* _EXTRACTO DE PÁGINA_
Lectura bíblica: Mt. 15:21-28; Lc. 14:15-16; 15:22-24; 1 Co. 3:2; 1 P. 2:2
La Biblia es un libro extraordinario. Las ideas y los temas que recalca están, por lo general, fuera de nuestro alcance y además son contrarios a nuestros conceptos. Por lo tanto, cuando leemos la Biblia, debemos hacerlo despojándonos de nuestros conceptos. Debemos decirle al Señor desde lo profundo de nuestro ser: “Señor, líbrame de mis conceptos; quita mis velos para poder ver la luz pura contenida en Tu Palabra y para tocar el sentir puro que Tú tienes”.
Muchos hemos leído el Nuevo Testamento varias veces. Creo que al hacerlo nos hemos percatado de muchas enseñanzas bíblicas, pero si las examinamos detenidamente, descubriremos que la mayoría son conceptos que nosotros ya teníamos y eran parte de nuestra mentalidad. Podríamos decir que al leer la Biblia no adquirimos conceptos nuevos, salvo los que ya se encontraban en nuestra mente.
¿Por qué leemos la Biblia como si fuera un libro de ética o de moral? Porque nuestros conceptos giran en torno a lo ético y lo moral. ¿Por qué cuando leemos la Biblia, lo único que vemos es que debemos servir al Señor, laborar para El y tener celo por Sus asuntos o hacer obras para El? Esto se debe a que dichas nociones residen en nuestra mente.

* _REGISTROS GUARDADOS_
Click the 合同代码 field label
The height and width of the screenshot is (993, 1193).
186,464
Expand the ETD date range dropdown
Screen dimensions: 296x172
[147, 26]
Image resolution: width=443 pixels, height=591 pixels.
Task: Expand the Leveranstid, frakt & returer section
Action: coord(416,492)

* _EL PROBLEMA_
Indica si cada afirmación concuerda con el extracto, respondiendo sí o no con las palabras del extracto que lo deciden, citadas literalmente. 1. Las ideas que recalca la Biblia son contrarias a nuestros conceptos. 2. Al leer la Biblia adquirimos muchos conceptos nuevos. 3. Leemos la Biblia como un libro de ética porque nuestros conceptos giran en torno a lo ético y lo moral. Los registros son material aparte y no guardan relación con el extracto.

* _SOLUCIÓN DEL PROBLEMA_
1. Sí: «además son contrarios a nuestros conceptos».
2. No: «al leer la Biblia no adquirimos conceptos nuevos, salvo los que ya se encontraban en nuestra mente».
3. Sí: «Porque nuestros conceptos giran en torno a lo ético y lo moral».